Fees for existing CLOs are no better. Underwriters trying to break into the upper echelons of league tables will sacrifice fees to win business for CLOs that need to be reset or refinanced.
On the supply side for the raw materials in a CLO, there’s more to choose from.
CLOs are the biggest buyer of new leveraged loans, absorbing about two-thirds of supply. More than $430 billion in sponsor-backed leveraged loans were launched in the first half of 2021, almost twice the amount a year earlier, according to Refinitiv.
And big-ticket buyouts like the $34 billion acquisition of the medical supplier Medline by Blackstone, the Carlyle Group, and Hellman & Friedman will buoy 2021 volumes.
Private-equity sponsors, after all, are sitting on more than $1 trillion in dry powder. They’re signing megadeals to spend that and looking to the leveraged-loan market and its largest buyer to fund these acquisitions.
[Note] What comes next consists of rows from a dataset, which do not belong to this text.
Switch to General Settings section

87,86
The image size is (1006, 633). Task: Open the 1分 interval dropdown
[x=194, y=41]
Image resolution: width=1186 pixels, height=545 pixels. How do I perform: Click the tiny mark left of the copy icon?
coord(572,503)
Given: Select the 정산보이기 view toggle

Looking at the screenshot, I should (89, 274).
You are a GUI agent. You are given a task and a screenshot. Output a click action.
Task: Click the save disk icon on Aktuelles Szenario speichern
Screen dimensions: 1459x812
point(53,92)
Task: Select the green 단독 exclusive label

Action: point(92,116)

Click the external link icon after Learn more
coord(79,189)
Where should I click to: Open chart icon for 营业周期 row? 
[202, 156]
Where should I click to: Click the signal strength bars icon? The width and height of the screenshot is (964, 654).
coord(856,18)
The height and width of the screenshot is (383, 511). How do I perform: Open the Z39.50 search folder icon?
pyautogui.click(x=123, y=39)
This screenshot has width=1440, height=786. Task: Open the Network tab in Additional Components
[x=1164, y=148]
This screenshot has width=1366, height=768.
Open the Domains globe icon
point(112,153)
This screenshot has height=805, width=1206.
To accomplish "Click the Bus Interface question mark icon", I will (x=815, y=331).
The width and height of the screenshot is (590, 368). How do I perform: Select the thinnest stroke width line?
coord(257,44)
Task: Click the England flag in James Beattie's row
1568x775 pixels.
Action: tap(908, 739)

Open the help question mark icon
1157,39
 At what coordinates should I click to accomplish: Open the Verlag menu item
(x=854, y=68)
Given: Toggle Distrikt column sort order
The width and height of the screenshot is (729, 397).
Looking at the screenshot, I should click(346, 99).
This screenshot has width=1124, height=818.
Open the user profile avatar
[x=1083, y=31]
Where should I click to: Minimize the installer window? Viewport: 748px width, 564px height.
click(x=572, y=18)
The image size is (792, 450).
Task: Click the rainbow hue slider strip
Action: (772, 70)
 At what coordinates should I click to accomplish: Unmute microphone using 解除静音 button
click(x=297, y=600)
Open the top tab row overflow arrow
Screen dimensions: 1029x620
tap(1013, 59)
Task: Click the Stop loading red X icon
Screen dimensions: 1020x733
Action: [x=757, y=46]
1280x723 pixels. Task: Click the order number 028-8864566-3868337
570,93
‘No one learns how to structure CLOs in school’
There’s also a push for new and experienced talent to tackle deal flow and relieve overworked analysts.
Two senior recruiters told Insider that demand for CLO talent had been intense in the years before the pandemic and had surged again late last year as money flocked to the asset class. As is the case elsewhere on Wall Street, much of the demand has been driven by the buy side, which has plundered the rosters of sell-side banks.
“From Q4 last year to now there has been nonstop demand,” a recruiter said.
Managers are also adding staff to reduce the number of companies their analysts follow – some track more than 90 at any given time – so that they can offer more insightful research, further stoking demand, one of the recruiters said.
Training new staffers, however, takes time. The asset class incorporates portfolio management and credit analysis while learning how to compile a vehicle with strict tests.
“You can’t just jump into the seat and become a CLO professional quickly,” said David Trepanier, the head of structured products at Bank of America. “No one learns how to structure CLOs in school.”
Sell-side professionals told Insider it could take more than a year to train staff on CLOs.
While all the CLO cogs are turning at a record pace, some believe that the wave of CLO resets and refinancing could cool by the middle of next year.
Much of this year’s issuance is pent-up demand for refinancing or resetting CLOs from 2018 to 2020 – and refinancing commands minuscule fees for arrangers compared with brand-new CLOs.
And once that supply of refinancings is taken care of, the boom in overall issuance is likely to abate.
“The record issuance absolutely needs to be put into context,” Trepanier said.